PROBLEM DETAILS: Return the items exactly as they appear, from the first line through the line that contains "Select 个人中心 in", including both.

Dataset entries:
========================================================================
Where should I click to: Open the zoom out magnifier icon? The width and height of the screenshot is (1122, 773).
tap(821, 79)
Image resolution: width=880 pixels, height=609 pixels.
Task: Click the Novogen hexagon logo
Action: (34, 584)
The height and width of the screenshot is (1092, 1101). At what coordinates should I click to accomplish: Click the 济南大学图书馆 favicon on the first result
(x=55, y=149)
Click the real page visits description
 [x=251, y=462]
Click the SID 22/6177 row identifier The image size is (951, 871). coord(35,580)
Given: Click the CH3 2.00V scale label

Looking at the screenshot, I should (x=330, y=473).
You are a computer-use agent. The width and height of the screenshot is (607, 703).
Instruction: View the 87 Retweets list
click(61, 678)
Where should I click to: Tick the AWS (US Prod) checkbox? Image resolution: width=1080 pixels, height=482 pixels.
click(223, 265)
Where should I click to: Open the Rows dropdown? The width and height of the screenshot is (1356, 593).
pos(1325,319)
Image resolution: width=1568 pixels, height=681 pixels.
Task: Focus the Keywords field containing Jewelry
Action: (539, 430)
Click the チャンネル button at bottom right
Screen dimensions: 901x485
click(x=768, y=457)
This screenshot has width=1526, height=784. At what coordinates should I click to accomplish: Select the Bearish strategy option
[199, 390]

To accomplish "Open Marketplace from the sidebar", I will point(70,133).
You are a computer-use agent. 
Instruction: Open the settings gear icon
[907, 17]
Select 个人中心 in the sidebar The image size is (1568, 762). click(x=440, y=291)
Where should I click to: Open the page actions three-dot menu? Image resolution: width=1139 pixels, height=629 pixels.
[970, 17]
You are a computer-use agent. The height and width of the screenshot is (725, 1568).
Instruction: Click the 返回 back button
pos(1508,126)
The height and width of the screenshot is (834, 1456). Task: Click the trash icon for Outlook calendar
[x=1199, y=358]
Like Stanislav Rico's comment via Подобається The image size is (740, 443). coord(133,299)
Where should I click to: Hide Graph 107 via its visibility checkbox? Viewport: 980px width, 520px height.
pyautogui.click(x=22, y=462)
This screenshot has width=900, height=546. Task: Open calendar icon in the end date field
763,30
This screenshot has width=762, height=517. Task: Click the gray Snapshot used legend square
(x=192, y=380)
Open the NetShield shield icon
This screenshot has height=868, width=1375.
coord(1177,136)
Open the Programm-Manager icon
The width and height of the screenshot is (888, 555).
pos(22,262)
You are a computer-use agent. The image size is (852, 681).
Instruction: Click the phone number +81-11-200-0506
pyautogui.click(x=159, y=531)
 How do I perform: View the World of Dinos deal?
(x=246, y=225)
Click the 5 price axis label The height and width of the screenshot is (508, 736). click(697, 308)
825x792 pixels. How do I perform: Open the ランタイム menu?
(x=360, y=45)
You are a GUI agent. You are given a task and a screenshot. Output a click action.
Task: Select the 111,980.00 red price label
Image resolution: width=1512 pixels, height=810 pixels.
========================================================================
THE REPLY:
Where should I click to: Open the zoom out magnifier icon? The width and height of the screenshot is (1122, 773).
tap(821, 79)
Image resolution: width=880 pixels, height=609 pixels.
Task: Click the Novogen hexagon logo
Action: (34, 584)
The height and width of the screenshot is (1092, 1101). At what coordinates should I click to accomplish: Click the 济南大学图书馆 favicon on the first result
(x=55, y=149)
Click the real page visits description
 [x=251, y=462]
Click the SID 22/6177 row identifier The image size is (951, 871). coord(35,580)
Given: Click the CH3 2.00V scale label

Looking at the screenshot, I should (x=330, y=473).
You are a computer-use agent. The width and height of the screenshot is (607, 703).
Instruction: View the 87 Retweets list
click(61, 678)
Where should I click to: Tick the AWS (US Prod) checkbox? Image resolution: width=1080 pixels, height=482 pixels.
click(223, 265)
Where should I click to: Open the Rows dropdown? The width and height of the screenshot is (1356, 593).
pos(1325,319)
Image resolution: width=1568 pixels, height=681 pixels.
Task: Focus the Keywords field containing Jewelry
Action: (539, 430)
Click the チャンネル button at bottom right
Screen dimensions: 901x485
click(x=768, y=457)
This screenshot has width=1526, height=784. At what coordinates should I click to accomplish: Select the Bearish strategy option
[199, 390]

To accomplish "Open Marketplace from the sidebar", I will point(70,133).
You are a computer-use agent. 
Instruction: Open the settings gear icon
[907, 17]
Select 个人中心 in the sidebar The image size is (1568, 762). click(x=440, y=291)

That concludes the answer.